【ワシントン共同】米有力紙ワシントン・ポスト(電子版)は5日のコラムで、日本政府に対し東京五輪を中止するよう促した。国際オリンピック委員会(IOC)のバッハ会長を「ぼったくり男爵」と呼び、新型コロナウイルス禍で開催を強要していると主張。「地方行脚で食料を食い尽くす王族」に例え、「開催国を食い物にする悪癖がある」と非難した。

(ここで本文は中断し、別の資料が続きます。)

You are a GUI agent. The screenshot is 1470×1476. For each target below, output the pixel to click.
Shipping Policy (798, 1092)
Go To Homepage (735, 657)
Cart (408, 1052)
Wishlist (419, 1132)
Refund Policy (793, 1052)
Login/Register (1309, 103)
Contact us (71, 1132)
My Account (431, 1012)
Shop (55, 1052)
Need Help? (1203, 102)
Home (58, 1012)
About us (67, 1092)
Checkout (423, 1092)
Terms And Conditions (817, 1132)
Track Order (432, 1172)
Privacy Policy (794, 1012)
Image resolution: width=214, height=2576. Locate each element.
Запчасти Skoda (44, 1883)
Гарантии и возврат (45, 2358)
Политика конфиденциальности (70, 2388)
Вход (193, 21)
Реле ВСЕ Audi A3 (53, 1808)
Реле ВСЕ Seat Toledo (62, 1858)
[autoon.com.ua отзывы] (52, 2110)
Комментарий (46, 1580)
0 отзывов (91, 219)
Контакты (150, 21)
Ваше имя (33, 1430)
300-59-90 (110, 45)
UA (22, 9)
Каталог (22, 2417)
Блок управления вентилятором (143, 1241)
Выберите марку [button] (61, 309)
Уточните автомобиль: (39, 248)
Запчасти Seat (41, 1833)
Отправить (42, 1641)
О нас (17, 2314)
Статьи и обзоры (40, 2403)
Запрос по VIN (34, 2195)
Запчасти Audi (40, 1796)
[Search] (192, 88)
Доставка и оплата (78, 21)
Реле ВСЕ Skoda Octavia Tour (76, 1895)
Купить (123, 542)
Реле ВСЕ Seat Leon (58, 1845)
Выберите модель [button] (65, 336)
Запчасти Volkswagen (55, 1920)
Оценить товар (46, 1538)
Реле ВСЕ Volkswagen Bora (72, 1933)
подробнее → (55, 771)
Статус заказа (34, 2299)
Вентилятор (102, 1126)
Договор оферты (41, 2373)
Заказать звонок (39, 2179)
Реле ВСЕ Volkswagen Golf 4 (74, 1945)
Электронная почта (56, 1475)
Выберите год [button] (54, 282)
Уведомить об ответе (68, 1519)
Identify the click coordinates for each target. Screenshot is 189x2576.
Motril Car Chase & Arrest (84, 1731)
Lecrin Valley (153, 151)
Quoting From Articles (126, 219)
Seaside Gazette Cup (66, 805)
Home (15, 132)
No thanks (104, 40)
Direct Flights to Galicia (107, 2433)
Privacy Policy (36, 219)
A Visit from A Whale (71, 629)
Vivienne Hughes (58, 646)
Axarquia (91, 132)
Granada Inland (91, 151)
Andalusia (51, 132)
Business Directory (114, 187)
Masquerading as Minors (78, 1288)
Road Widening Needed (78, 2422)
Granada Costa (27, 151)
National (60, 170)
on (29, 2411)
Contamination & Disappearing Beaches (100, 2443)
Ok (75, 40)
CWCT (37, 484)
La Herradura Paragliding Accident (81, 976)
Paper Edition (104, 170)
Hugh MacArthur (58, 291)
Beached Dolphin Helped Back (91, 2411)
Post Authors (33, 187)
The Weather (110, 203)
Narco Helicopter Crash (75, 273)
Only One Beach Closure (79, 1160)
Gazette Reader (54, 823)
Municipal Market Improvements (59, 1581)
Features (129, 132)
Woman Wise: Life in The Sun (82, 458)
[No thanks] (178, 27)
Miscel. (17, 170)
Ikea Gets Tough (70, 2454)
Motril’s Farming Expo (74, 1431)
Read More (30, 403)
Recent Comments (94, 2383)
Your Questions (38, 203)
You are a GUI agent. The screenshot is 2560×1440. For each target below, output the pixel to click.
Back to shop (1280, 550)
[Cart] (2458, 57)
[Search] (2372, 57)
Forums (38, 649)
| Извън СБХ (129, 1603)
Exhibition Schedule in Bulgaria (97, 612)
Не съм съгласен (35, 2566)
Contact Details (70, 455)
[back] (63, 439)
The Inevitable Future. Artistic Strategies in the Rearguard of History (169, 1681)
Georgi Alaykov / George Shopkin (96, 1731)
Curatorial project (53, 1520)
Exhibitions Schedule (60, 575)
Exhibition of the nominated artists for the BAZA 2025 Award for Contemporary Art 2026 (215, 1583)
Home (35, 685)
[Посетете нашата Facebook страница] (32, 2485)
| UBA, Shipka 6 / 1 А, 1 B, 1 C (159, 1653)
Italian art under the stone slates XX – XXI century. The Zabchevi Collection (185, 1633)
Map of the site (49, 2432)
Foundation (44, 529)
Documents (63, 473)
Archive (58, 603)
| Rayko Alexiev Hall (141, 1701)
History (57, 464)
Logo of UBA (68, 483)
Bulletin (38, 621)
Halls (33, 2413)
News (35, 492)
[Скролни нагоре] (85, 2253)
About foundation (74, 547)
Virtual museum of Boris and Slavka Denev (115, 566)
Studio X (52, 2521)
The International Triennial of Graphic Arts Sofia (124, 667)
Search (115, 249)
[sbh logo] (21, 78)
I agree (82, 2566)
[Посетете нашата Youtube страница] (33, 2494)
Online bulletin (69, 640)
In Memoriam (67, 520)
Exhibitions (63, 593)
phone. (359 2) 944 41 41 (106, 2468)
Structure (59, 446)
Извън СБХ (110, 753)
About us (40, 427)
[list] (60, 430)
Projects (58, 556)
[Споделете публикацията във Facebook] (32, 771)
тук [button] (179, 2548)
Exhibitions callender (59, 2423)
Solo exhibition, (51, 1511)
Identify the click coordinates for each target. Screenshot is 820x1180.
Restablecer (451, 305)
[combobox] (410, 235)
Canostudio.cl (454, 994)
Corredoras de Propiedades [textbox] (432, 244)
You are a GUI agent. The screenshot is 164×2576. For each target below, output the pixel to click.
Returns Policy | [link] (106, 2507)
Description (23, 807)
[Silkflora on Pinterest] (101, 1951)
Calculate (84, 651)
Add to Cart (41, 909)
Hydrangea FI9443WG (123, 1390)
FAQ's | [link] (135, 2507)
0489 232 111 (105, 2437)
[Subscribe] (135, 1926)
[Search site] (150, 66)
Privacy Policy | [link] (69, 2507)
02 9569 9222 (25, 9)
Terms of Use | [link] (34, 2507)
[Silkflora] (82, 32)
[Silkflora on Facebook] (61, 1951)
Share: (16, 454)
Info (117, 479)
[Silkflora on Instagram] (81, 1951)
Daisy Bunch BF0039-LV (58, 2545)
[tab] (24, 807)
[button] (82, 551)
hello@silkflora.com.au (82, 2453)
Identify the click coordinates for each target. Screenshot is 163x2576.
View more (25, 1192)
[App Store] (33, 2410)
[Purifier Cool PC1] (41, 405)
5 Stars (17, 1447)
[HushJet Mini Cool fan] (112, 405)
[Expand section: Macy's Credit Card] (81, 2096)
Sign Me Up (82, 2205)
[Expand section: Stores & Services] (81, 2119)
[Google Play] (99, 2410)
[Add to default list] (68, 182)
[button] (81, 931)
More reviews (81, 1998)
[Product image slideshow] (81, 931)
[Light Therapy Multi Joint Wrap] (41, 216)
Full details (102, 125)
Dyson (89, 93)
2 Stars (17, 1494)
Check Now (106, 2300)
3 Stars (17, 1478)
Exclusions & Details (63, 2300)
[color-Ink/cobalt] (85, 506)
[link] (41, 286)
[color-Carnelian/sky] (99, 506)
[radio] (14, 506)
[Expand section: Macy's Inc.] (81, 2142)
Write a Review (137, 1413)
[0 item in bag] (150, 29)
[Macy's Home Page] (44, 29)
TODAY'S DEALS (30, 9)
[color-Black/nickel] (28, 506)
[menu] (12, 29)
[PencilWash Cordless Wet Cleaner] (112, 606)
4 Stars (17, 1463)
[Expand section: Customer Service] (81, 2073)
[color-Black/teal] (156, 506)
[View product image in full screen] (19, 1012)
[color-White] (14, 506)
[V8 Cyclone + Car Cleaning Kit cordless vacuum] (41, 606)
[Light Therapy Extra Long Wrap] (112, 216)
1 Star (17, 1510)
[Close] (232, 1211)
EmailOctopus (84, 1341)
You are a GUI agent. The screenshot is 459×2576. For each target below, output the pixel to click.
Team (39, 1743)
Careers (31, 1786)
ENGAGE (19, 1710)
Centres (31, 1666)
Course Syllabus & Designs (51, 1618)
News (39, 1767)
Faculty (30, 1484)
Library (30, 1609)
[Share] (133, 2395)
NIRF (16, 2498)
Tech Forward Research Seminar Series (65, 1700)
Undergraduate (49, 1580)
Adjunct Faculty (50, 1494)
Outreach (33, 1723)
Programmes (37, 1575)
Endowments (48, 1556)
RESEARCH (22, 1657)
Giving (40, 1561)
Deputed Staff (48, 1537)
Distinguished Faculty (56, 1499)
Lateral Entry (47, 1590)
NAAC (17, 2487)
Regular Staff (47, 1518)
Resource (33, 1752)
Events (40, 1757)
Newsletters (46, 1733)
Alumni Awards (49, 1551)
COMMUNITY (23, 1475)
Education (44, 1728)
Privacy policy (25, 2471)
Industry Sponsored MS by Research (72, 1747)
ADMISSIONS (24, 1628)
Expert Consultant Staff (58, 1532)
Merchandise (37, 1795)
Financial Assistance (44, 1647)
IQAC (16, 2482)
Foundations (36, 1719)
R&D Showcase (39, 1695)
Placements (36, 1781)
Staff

 コラムは大会開催を前進させている主要因は「金だ」と指摘。IOCは収益を得るための施設建設やイベント開催を義務付け「収益のほとんどを自分たちのものにし、費用は全て開催国に押し付けている」と強調した。その上で、日本政府は五輪中止で「損切り」をすべきだと訴えた。

 五輪に否定的な報道は米国で相次いでおり、ニューヨーク・タイムズ紙は4月、コロナ禍の五輪開催は最悪のタイミングで「一大感染イベント」になる可能性があると指摘。サンフランシスコ・クロニクル紙は5月3日、世界で新型コロナの影響が長期化する中、東京五輪は「開催されるべきではない」との記事を掲載した。

 ワシントン・ポストのコラムは日本が既に当初費用を大きく上回る「250億ドル(約2兆7千億円)をつぎ込んだ」とし、膨大なコロナ対策費用が今後かさむとの見通しを説明。国外からの観客を受け入れず、観光収入も見込めないとした。

 パンデミック(世界的大流行)の中で国際的な大イベントを開催するのは「非合理だ」として、日本は少なくとも規模の縮小か延期に向けてIOCと交渉できる立場にあるとした。